PARIS: Sciences Po Paris a accueilli jeudi un débat interne sur le Proche-Orient, qualifié de "dur" et de riche en "émotion" par la direction, au moment où le gouvernement redouble de vigilance face à la multiplication d'actions en soutien à Gaza sur les campus français.

"Ça a été un débat dur, avec des prises de position assez claires, beaucoup d'émotion et donc j'aspire maintenant à ce que chacun retrouve le calme" avant les examens prévus lundi, a indiqué Jean Bassères, l'administrateur provisoire de la prestigieuse école parisienne.

Il a admis rester "extrêmement prudent sur la suite des événements", alors que la mobilisation se diffuse en France, en écho à la mobilisation croissante des campus aux Etats-Unis, marquée par le déploiement de la police sur plusieurs sites.

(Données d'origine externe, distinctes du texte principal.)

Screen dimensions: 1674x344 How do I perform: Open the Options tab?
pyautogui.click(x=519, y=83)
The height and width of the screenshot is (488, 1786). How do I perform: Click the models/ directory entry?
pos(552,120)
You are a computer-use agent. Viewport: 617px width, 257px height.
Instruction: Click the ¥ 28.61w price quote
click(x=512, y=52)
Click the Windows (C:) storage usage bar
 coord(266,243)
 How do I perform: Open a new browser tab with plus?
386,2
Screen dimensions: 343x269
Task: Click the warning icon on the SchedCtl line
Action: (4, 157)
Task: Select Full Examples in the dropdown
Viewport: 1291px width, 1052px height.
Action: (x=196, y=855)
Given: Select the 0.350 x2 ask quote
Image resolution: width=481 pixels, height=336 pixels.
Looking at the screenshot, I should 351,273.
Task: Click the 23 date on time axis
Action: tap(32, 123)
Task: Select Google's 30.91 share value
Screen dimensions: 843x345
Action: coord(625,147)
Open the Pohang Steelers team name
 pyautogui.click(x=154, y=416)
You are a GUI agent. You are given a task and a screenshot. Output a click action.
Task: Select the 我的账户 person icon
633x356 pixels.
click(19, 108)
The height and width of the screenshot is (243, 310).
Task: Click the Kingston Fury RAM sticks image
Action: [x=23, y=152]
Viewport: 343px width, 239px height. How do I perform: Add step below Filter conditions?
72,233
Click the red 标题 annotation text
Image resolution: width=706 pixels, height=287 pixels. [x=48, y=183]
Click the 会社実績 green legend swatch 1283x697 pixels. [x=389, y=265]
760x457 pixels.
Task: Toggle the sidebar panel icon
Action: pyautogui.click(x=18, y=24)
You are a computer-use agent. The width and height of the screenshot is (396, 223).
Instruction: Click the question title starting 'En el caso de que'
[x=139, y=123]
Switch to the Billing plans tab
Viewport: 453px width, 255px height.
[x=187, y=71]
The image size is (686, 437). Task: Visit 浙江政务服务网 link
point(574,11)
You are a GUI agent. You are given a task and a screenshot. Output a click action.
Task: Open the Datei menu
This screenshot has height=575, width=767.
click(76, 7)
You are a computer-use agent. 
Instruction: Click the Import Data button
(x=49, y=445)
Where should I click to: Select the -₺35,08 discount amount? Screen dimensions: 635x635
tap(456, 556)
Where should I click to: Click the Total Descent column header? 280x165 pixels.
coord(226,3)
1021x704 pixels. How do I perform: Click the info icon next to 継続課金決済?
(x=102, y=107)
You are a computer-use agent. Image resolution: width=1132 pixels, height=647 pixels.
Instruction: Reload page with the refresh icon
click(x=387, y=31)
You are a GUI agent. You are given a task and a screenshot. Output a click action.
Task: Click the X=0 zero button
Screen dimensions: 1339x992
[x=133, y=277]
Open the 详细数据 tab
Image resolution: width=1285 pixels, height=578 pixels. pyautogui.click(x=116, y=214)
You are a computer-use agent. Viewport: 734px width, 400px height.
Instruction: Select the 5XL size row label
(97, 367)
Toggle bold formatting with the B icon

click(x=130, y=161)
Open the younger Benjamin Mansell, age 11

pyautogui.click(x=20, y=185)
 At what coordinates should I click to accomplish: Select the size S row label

Le débat à peine fini, les organisations étudiantes mobilisées - Union étudiante et Solidaires - ont appelé à sit-in jeudi après-midi dans le hall d'entrée de Sciences Po.

L'administrateur provisoire a reconnu avoir "pris des positions assez fermes sur certains sujets", en refusant "très clairement la création d'un groupe de travail qui était proposé par certains étudiants pour investiguer nos relations avec les universités israéliennes".

"Après un début où les débats étaient apaisés, la tension est montée à la fin", a témoigné auprès de l'AFP Hugo, 22 ans, étudiant en master à Sciences Po, pour qui "la principale information est le refus du directeur de créer un groupe de travail pour réévaluer les partenariats de Sciences Po".

«Maintien de l'ordre»

"Il y avait des demandes claires et il n’y a pas eu de réponse claire", a regretté une étudiante en master d'urbanisme, qui a refusé de donner son nom, fustigeant "une mollesse de l'administration".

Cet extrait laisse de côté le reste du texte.